Exchange plans are failing America’s most vulnerable
The Affordable Care has helped millions of Americans access health insurance. But the quality of coverage insurers are currently offering is worrisome. Even with federal subsidies, many available plans make paying for medications to treat cancer, HIV/AIDS, autoimmune diseases, and other serious conditions totally unaffordable. If the Affordable Care Act doesn’t help the most vulnerable pay for treatment, who is it helping?
A report by the research group Milliman found that 46 percent of all enrollees with a Silver plan -- the most popular level of coverage -- have a single, combined deductible for medical and pharmacy benefits. As a result, it’s not uncommon for patients to pay more than $2,000 out of pocket before they get any drug coverage.
Compounding this problem is the high cost-sharing in most plans. Typically, insurance plans have four or five cost-sharing tiers. The lowest tier might have a co-pay of $15 for prescription drugs, while the highest tier might require patients to pay 40 percent or more of the actual cost of the medication. Such cost-sharing can run patients hundreds of dollars per month or more.
A new report by Avalere health analyzed cost-sharing in Affordable Care Act plans for 19 classes of prescription drugs used to treat specific illnesses. The results are troubling.
A shocking number of treatments are in the top cost-sharing tier. In seven of the classes, one in five Silver plans require coinsurance of 40 percent for all covered medications.

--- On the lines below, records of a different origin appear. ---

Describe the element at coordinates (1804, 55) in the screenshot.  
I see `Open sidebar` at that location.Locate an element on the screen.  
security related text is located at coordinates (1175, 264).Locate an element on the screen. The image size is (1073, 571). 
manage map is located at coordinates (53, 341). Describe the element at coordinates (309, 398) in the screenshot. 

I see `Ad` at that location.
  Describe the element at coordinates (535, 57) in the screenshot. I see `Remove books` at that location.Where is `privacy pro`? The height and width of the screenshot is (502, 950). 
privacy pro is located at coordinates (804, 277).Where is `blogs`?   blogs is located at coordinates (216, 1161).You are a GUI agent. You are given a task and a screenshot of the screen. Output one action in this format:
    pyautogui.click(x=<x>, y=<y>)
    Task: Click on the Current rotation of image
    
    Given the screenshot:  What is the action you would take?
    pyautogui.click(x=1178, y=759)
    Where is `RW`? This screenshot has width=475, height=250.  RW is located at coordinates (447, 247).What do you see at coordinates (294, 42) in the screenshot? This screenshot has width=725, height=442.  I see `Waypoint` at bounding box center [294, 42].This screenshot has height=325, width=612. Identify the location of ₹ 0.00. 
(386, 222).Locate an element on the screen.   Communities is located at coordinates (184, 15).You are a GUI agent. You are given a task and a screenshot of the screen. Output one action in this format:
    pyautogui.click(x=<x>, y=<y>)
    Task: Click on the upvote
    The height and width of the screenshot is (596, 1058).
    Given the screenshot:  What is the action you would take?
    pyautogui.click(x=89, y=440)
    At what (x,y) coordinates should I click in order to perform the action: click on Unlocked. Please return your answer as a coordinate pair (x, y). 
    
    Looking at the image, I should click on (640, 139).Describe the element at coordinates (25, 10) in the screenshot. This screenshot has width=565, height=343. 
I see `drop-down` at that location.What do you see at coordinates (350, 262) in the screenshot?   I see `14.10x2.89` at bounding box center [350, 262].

Additionally, more than 60 percent of Silver plans put all medicines for treating autoimmune diseases such as multiple sclerosis, arthritis and Crohn’s disease in the top tier.
Adding to this difficulty, many patients have reported that when signing up for insurance, they can’t determine what their co-pays will be. Few insurers are offering to help patients determine which level of coverage is best for their individual therapies.
The bottom line is that many Americans with serious health problems who signed up under the Affordable Care Act are finding that they have to pay thousands of dollars out of pocket just to get treatment.
Patients with these conditions have to make a decision about what they can afford. And that decision is often to save money by skipping medications.
The cost associated with non-adherence to prescription drug regimens is particularly problematic with autoimmune diseases. Autoimmune diseases are responsible for $100 billion in medical costs annually, and much of that is because patients have trouble staying on top of their treatments and end up in hospitals. By making autoimmune drugs unaffordable, these plans could make other health care costs explode. What’s more, 75 percent of those suffering from autoimmune diseases are women. Aside from harming those with chronic health problems, the formularies these plans offer are discriminatory.
Making sure patients have access to drugs saves money. According to the Journal of the American Medical Association, the expansion of drug access through Medicare Part D saves $12 billion annually. That’s because medications enable patients to manage chronic conditions and avoid expensive trips to hospitals.
The lack of transparency in the marketplaces has also proven to be a problem. Many patients with chronic conditions might have been better-off selecting a Gold plan instead of a Silver or Bronze plan. It’s difficult to compare the bottom-line costs of plans offering higher monthly premiums but better drug coverage and plans with lower premiums but higher deductibles and co-pays.
The top priority of the Affordable Care Act is in its name: affordability. Instead, it’s putting basic health care out of reach for many of the sickest Americans. Insurance under the president’s health care law must pay for essential prescription drug treatments.
Virginia Ladd is the president and executive director of the American Autoimmune Related Diseases Association.